Retype the records exactly, with nothing added or dropped.

*** Source data Section Begins ***

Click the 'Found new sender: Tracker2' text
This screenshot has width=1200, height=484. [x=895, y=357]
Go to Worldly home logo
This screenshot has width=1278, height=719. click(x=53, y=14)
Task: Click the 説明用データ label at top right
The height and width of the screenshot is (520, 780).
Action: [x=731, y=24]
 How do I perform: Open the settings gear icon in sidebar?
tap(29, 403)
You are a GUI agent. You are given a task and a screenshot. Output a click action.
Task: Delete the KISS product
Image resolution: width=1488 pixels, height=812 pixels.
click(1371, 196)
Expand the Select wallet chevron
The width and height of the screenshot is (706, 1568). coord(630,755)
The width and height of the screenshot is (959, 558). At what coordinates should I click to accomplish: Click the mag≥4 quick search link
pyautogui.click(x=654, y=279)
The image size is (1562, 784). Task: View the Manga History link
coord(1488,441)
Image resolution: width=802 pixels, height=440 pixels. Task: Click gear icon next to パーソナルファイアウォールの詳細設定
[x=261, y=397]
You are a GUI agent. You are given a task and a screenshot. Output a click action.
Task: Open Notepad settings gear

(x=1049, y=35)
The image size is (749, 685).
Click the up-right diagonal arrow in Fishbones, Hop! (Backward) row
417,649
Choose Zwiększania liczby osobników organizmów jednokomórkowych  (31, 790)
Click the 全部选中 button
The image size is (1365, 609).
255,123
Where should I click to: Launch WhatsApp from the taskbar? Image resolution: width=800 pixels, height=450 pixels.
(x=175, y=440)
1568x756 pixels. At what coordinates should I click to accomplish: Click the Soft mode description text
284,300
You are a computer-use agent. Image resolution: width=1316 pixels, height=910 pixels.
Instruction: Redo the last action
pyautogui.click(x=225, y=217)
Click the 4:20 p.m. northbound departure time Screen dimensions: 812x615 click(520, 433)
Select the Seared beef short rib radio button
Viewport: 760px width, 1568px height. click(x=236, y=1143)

*** Source data Section Ends ***

**Solution to this problem:**
Click the 'Found new sender: Tracker2' text
This screenshot has width=1200, height=484. [x=895, y=357]
Go to Worldly home logo
This screenshot has width=1278, height=719. click(x=53, y=14)
Task: Click the 説明用データ label at top right
The height and width of the screenshot is (520, 780).
Action: [x=731, y=24]
 How do I perform: Open the settings gear icon in sidebar?
tap(29, 403)
You are a GUI agent. You are given a task and a screenshot. Output a click action.
Task: Delete the KISS product
Image resolution: width=1488 pixels, height=812 pixels.
click(1371, 196)
Expand the Select wallet chevron
The width and height of the screenshot is (706, 1568). coord(630,755)
The width and height of the screenshot is (959, 558). At what coordinates should I click to accomplish: Click the mag≥4 quick search link
pyautogui.click(x=654, y=279)
The image size is (1562, 784). Task: View the Manga History link
coord(1488,441)
Image resolution: width=802 pixels, height=440 pixels. Task: Click gear icon next to パーソナルファイアウォールの詳細設定
[x=261, y=397]
You are a GUI agent. You are given a task and a screenshot. Output a click action.
Task: Open Notepad settings gear

(x=1049, y=35)
The image size is (749, 685).
Click the up-right diagonal arrow in Fishbones, Hop! (Backward) row
417,649
Choose Zwiększania liczby osobników organizmów jednokomórkowych  (31, 790)
Click the 全部选中 button
The image size is (1365, 609).
255,123
Where should I click to: Launch WhatsApp from the taskbar? Image resolution: width=800 pixels, height=450 pixels.
(x=175, y=440)
1568x756 pixels. At what coordinates should I click to accomplish: Click the Soft mode description text
284,300
You are a computer-use agent. Image resolution: width=1316 pixels, height=910 pixels.
Instruction: Redo the last action
pyautogui.click(x=225, y=217)
Click the 4:20 p.m. northbound departure time Screen dimensions: 812x615 click(520, 433)
Select the Seared beef short rib radio button
Viewport: 760px width, 1568px height. click(x=236, y=1143)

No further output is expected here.